Among the performers at these programs: Conductors Larry Rachleff, Daniel Lewis, Donald Crockett and Douglas Lowry; violinist Eudice Shapiro, and soprano Janice McVeigh.

Funding these programs is a $36,000 grant from the E. Nakamichi Foundation.

BRIEFLY: Western Opera Theater embarks today on the first leg of its 1990-91 national tour. Between today and Nov. 11, the San Francisco Opera-affiliated touring company will visit communities in 13 states, from California to New Jersey, from Oregon to Massachusetts to Florida. Donizetti’s “Lucia di Lammermoor,” in its first WOT staging--directed by Albert Takazauckas and conducted by Carol I. Crawford--is the opera of choice this season. The California segment of the tour is funded by a major grant of $50,000 from Pacific Telesis Foundation.

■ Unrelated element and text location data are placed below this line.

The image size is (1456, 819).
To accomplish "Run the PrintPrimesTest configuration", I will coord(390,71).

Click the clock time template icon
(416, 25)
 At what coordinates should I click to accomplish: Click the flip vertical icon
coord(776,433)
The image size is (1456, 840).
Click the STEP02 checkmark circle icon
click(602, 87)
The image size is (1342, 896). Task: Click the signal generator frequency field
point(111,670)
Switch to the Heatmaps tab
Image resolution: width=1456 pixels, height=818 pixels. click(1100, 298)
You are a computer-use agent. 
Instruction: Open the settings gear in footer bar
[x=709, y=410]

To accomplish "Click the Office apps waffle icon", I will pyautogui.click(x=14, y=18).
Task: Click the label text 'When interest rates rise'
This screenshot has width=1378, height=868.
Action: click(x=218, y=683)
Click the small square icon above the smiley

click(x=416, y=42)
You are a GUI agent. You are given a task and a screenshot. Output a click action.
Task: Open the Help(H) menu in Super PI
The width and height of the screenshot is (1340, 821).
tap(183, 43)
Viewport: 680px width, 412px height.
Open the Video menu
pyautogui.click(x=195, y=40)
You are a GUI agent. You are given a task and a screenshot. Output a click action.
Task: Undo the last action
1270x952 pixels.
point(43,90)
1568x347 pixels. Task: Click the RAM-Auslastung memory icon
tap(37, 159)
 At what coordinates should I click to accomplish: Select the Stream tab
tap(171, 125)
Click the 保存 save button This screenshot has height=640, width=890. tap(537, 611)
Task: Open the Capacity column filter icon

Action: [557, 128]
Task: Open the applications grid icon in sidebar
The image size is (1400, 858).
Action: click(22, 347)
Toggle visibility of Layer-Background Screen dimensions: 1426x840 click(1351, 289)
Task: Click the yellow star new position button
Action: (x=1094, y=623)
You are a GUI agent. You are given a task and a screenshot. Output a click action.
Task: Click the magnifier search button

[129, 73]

During the California segment of the winter tour, Jan. 22-Feb. 3, the company will perform in Bakersfield, Claremont, Hayward, Irvine and San Bernardino. . . . The Monday Evening Concert season begins Oct. 1 with a performance by the touring Grupo Encuentros de Musica Contemporanea de Buenos Aires, conducted by artistic director Alicia Terzian. . . . “High Fidelity,” Allan Miller’s film about the Guarneri String Quartet, will play a limited engagement at the Laemmle’s Monica Theater in Santa Monica, Nov. 21-Dec. 6. . . . The Boston Symphony’s 1990 summer season at Tanglewood broke its own attendance record; the new record is 311,533, up from the 1989 figure of 311,501.